Mr Strauss concluded that Sasol believes that gas should be beneficial for all stakeholders.

South African Diamond Board
Mr Abe Chikane told the committee that the SADB is a regulatory body also involved in the promotion of the diamond industry. They have been involved in the past month in consultative processes with key stakeholders in the industry to see how the industry can be improved further. In all these consultations they have indicated that they endorse the Mineral Development Bill and the SADB is committed to transformation and the creation of jobs. His presentation focused on:
- Contribution into the Mineral Development Bill
- Status of the section 59 agreements
- Settlement agreement with DVIC
- Conflict diamonds in Kimberly

Mr L Mabombo, the acting Chief Executive Officer, recapped on the 2 August 2000 presentation made by SADB to the Committee. He also outlined the budget objectives of the SADB for the financial year 2001/2002.

[For details, refer to SADB document]

Discussion
Ms Motabatse asked with regard to the opening of an office in the Northern Cape, what will happen to the diamonds that are lying in some areas in the Northern Province, is the ASDB going to open offices there as well? She said opening of offices to the Northern Province could bring about an emergence of new miners from the disadvantaged communities.

Mr Mabombo indicated that with the exception of KwaZulu-Natal the surface of South Africa is full of diamonds. Therefore it is unacceptable to have an office only in Gauteng. The Act that governs them recommends that they open up offices in the Northern Cape and other areas where diamonds are found. He said they would love to have offices in all the regions where diamonds are found in order to be able to service their clients with ease.

Mr Davidson asked why some of the recommendations from the Taljaard Report have not been implemented with regard to corporate governance. He said that corporate governance is still a major problem within the Board.

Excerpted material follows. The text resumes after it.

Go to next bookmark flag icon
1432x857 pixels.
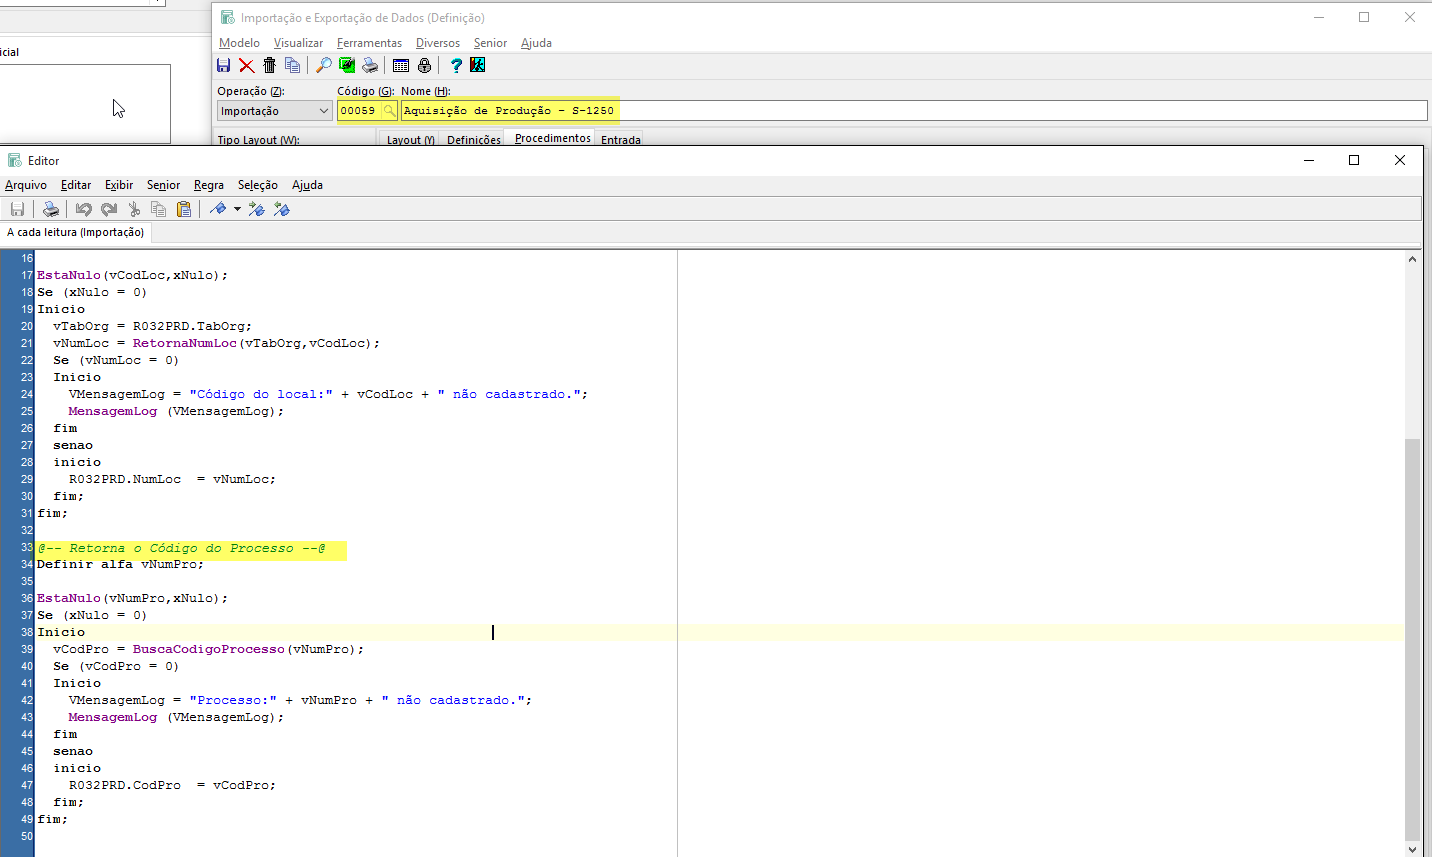click(x=257, y=209)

Mr Chikane said he had requested Mr Davidson to send his questions in advance because he knew that this question would come from him. He said it is important to note that the board complies with corporate governance because they wanted a board that functions smoothly and professionally. Specifically when it came to the settlement agreement, the matter was very controversial. They had to resolve it within and outside the board and they had to involve all the parties concerned and ended up with a possible settlement. They presented this settlement to all board members and finally they had a vote. Out of that, the settlement was ratified

Mr Davidson questioned the issuing of licences. He alleged that some licences are being issued to some friends of the members of the Board.

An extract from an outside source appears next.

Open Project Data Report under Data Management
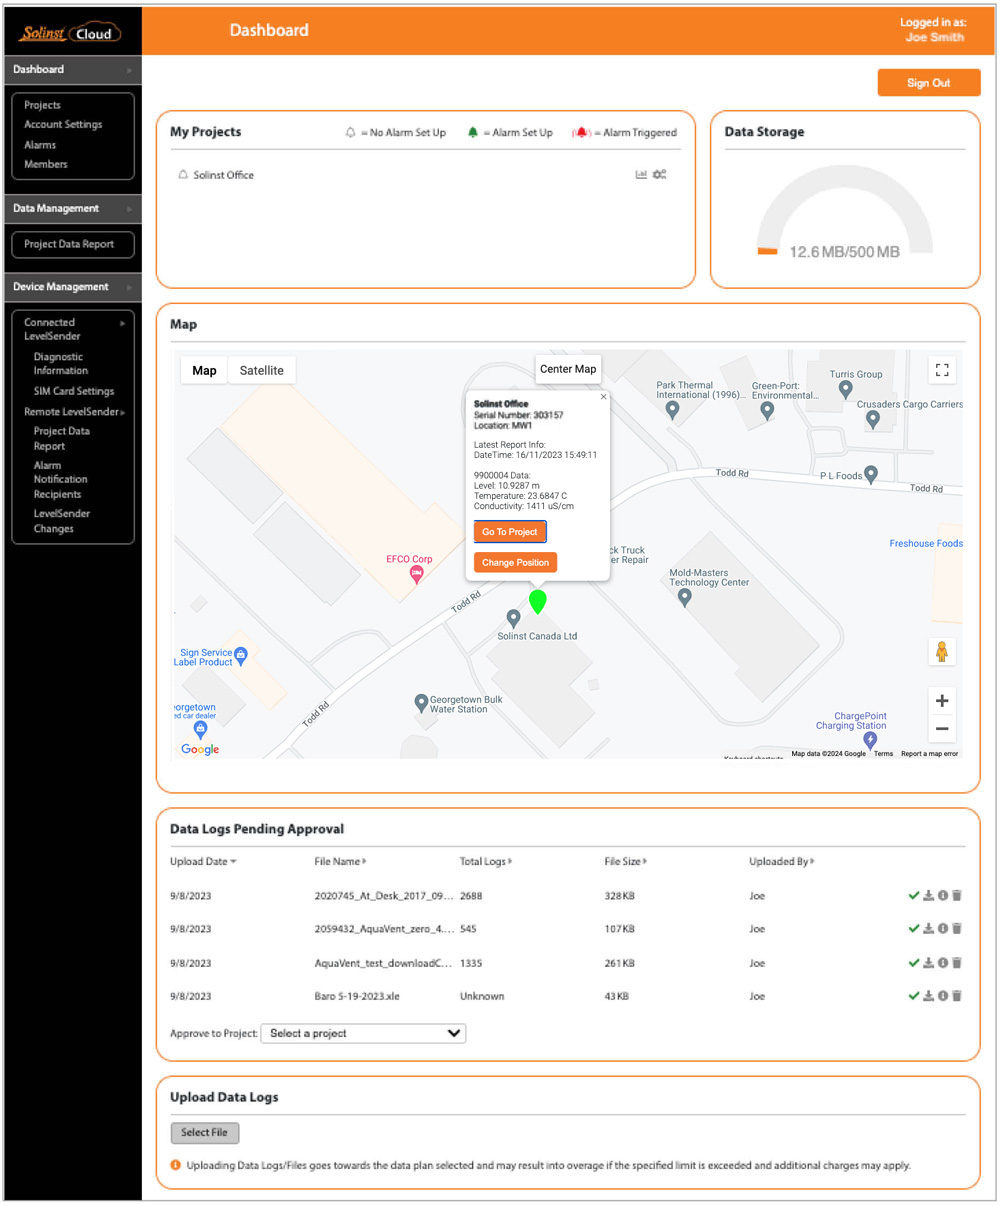 click(x=69, y=244)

Mr Mabombo said they did find some irregularities in terms of issuing of licences. They have started a forensic audit and a report to that effect will be tabled with the board in a week’s time. He said that they had invited Mr Davidson to come but he had never pitched up. He added if members were interested in the outcome of that forensic audit, it would be available on Friday June 15, 2001.

The Chairperson urged Mr Davidson to go to the Board when he is invited.

Prof Mohamed said it is not only Mr Davidson who should go to the Diamond Board, all committee members would like to be briefed about the situation on the Board.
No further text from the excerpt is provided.